Abstract
Background: Oxygen deficiency of the fetus can be followed by impairment of liver functioning. Prenatal hypoxia induces mitochondrial dysfunction in the fetal liver cells in experimental animals. Oxidative stress can be generated by
several conditions, such as, prenatal hypoxia, maternal under-and over nutrition, and excessive glucocorticoid exposure. By linking oxidative stress with dysregulation of specific liver functions and tissue growing, we may be able to
develop therapeutic strategies that protect against organ dysfunction. Methodology: In experimental research was performed artificial prenatal hypoxia on white laboratory rats.

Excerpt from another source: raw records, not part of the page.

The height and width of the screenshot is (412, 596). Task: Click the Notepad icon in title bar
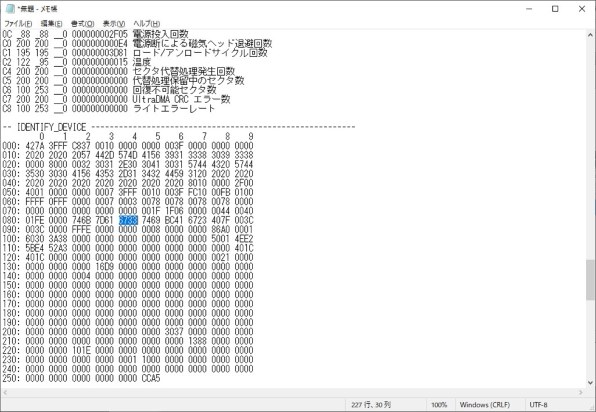point(10,9)
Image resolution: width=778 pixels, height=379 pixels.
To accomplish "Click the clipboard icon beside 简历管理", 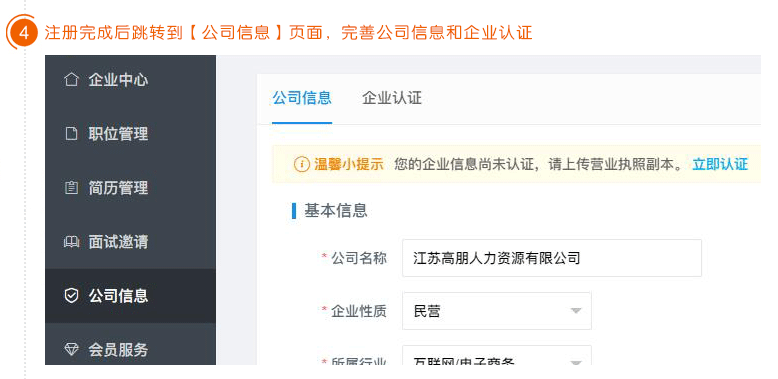I will (x=71, y=188).
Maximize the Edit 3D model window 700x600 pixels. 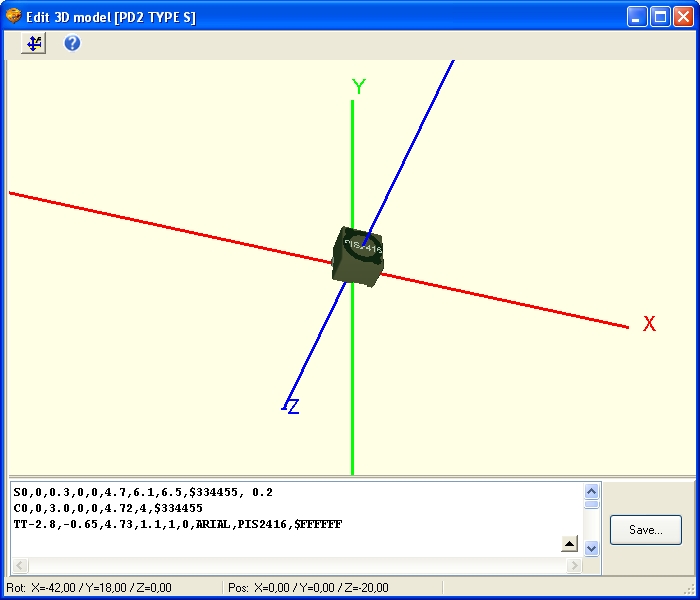point(660,16)
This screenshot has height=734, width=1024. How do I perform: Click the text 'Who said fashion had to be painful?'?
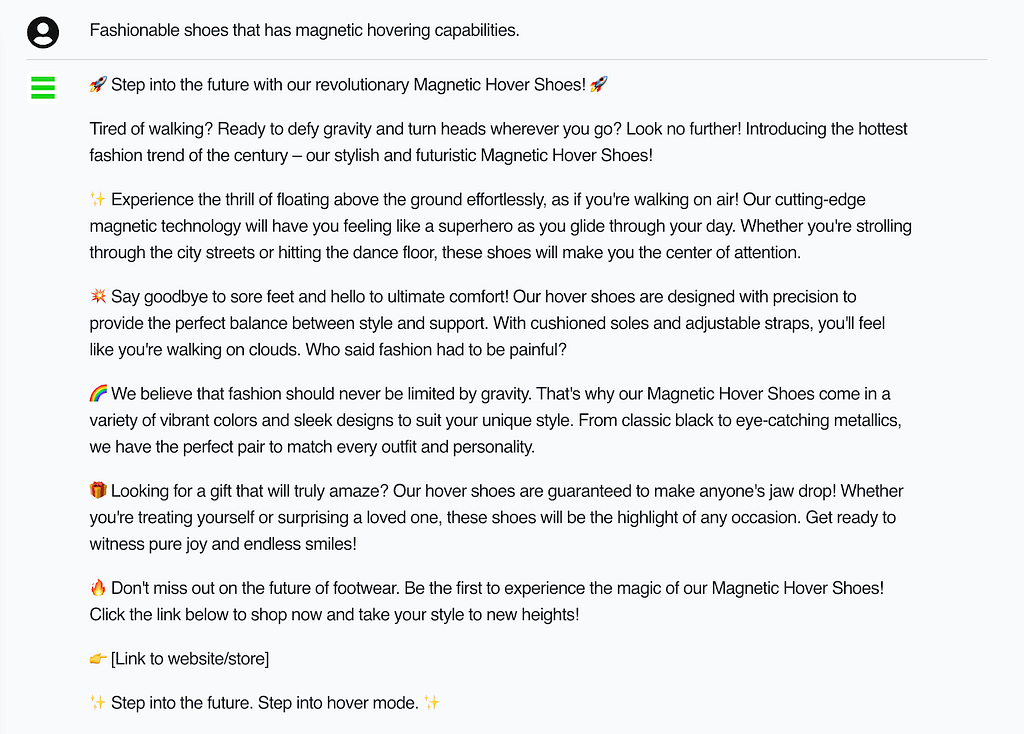436,349
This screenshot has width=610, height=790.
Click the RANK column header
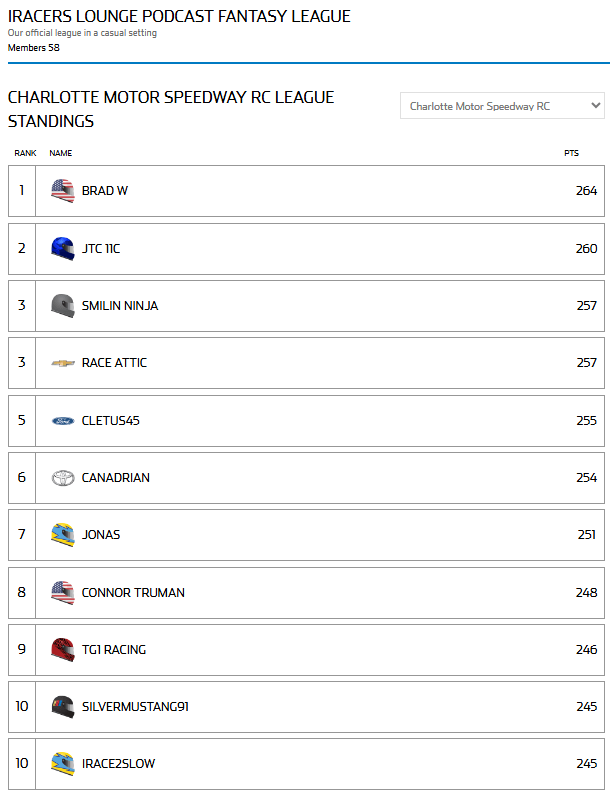point(25,153)
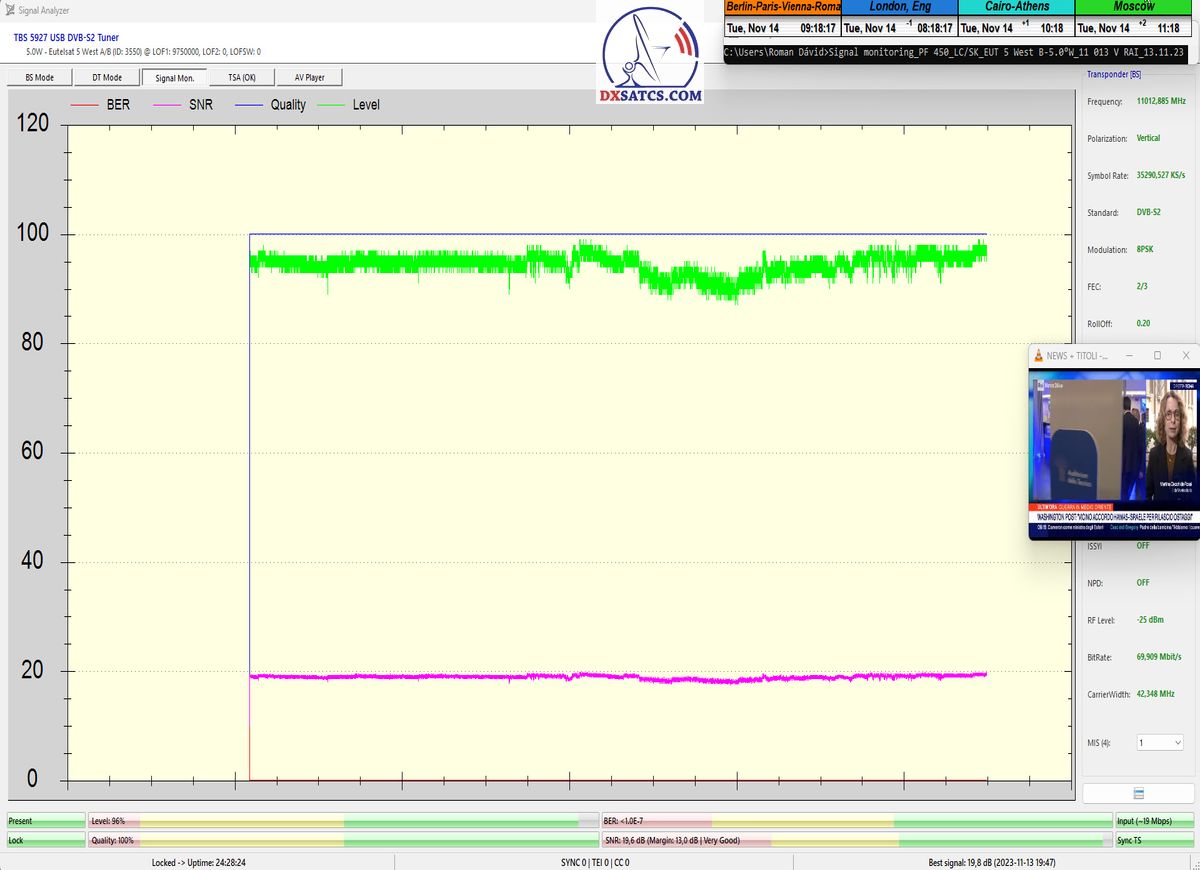Screen dimensions: 1200x870
Task: Open the TSA (OK) tab
Action: click(242, 77)
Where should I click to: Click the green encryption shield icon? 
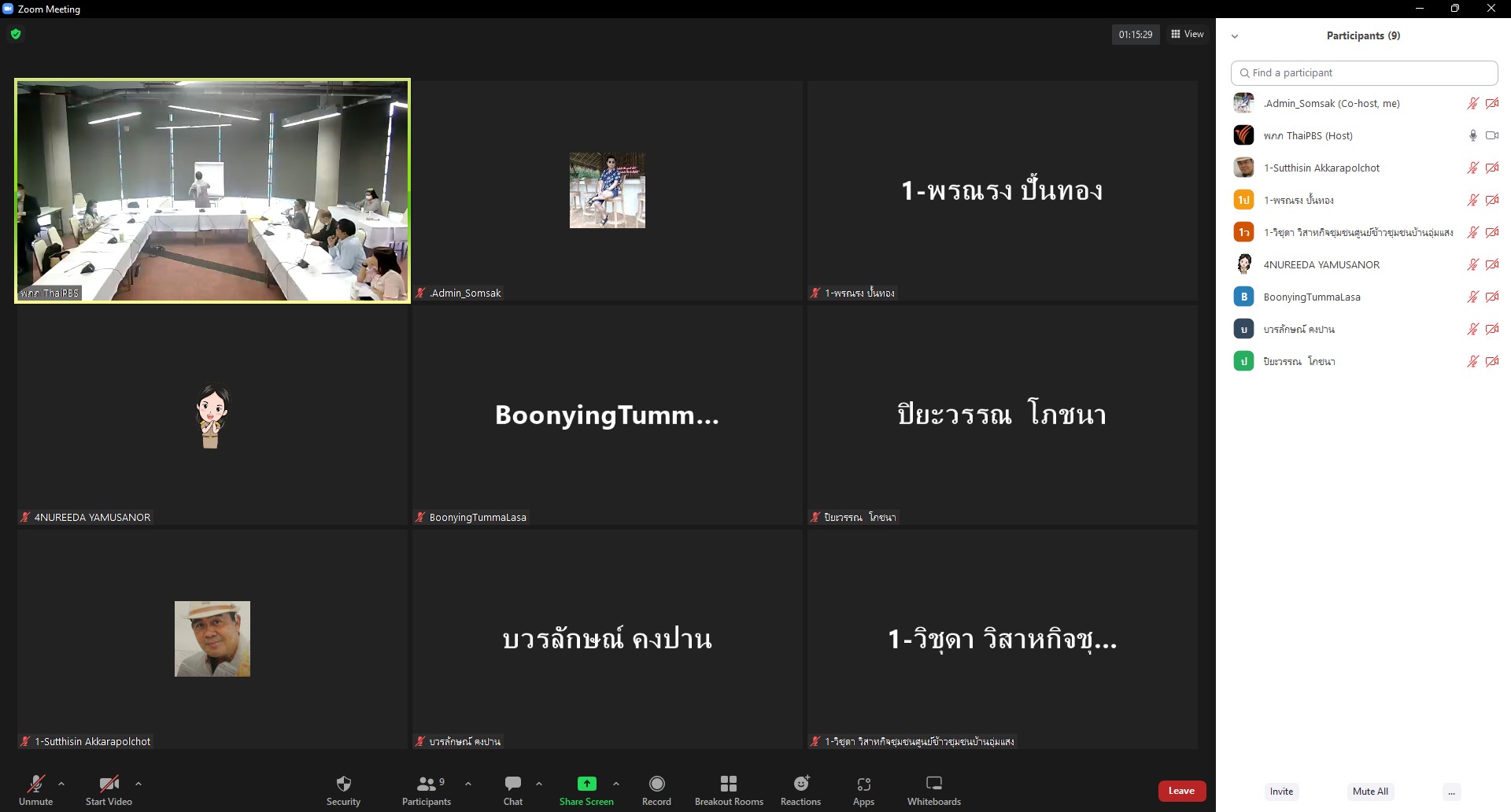coord(16,34)
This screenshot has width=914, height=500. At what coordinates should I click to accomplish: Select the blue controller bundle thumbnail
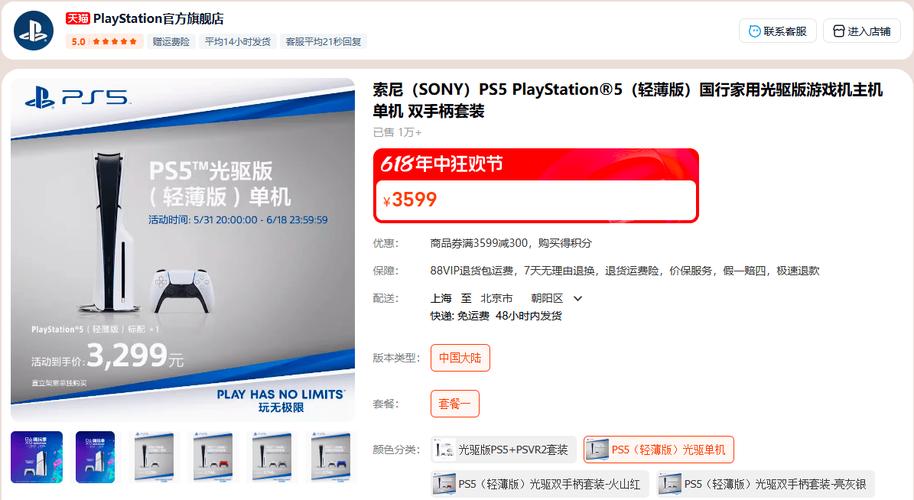(x=331, y=457)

After prenatal hypoxia modeling was examined as newborn, as well as 4-weeks of age animals and detected that their body weight, ultimate liver weight and relative liver
weight (in adult animals) decrease. Results: Investigations shown, that artificial prenatal hypoxia cause decrease DNAsynthetic activity of hepatocytes and intensify free-radical oxidation in the liver of newborn animals, inducing nucleolus number decrease in hepatocytes. In adult animals detect, also, reducing of hepatocytes size and their nucleolus area,
increase number of binuclear hepatocytes. Thus, we can conclude, that prenatal hypoxia cause liver tissue homeostasis
failure in both postnatal as well as in adult period.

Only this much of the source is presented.